Collected data
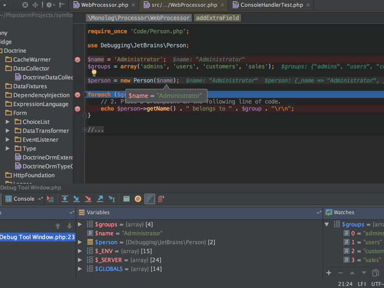Click Show Execution Point icon in debug toolbar
The image size is (384, 288).
pyautogui.click(x=51, y=198)
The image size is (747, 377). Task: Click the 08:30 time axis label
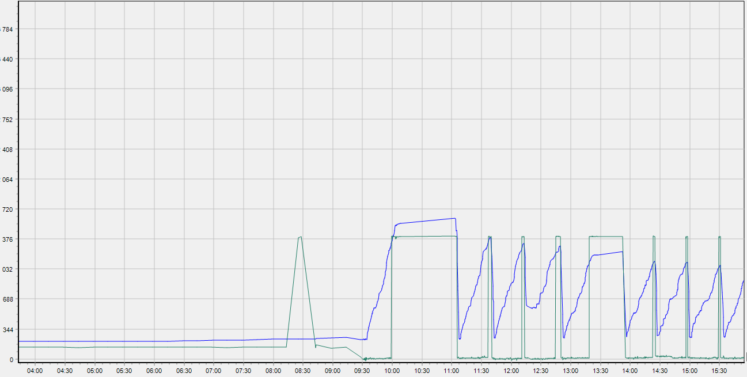(303, 371)
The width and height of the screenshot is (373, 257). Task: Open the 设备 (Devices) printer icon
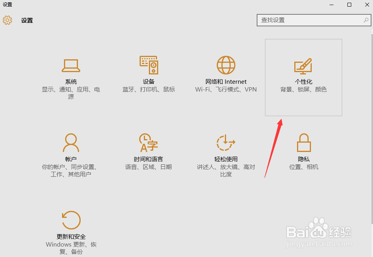[x=148, y=65]

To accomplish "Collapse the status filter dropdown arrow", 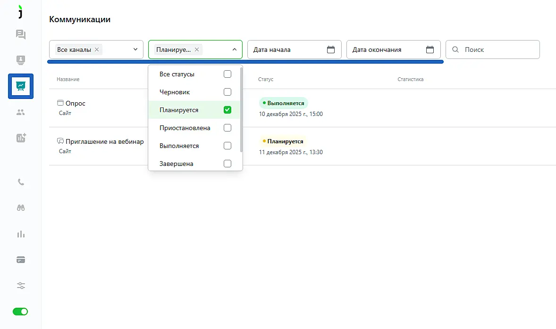I will click(x=234, y=49).
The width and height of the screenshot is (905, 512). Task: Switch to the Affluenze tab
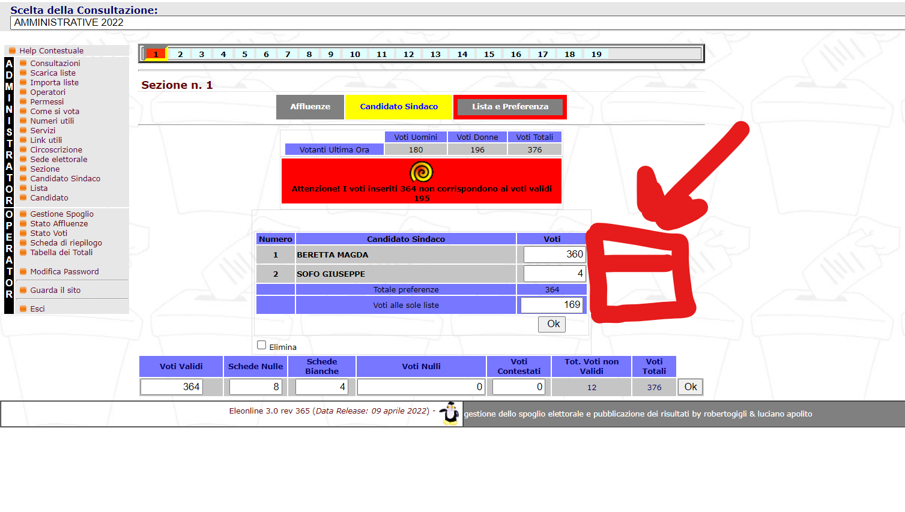310,106
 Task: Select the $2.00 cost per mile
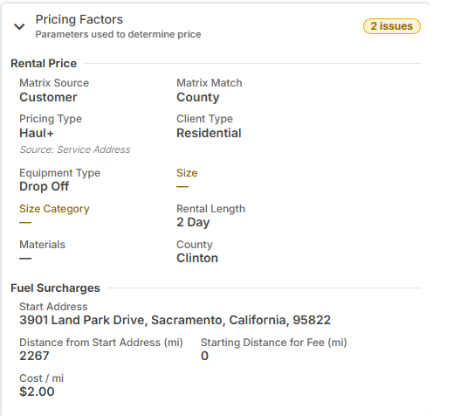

Work order
Only the lines from the one containing "The width and height of the screenshot is (905, 512)." through the last line of the entries should be transcribed, exactly and with no pictures.

Exercise solution
The width and height of the screenshot is (905, 512). Task: Switch to the Affluenze tab
310,106
 Task: Select the $2.00 cost per mile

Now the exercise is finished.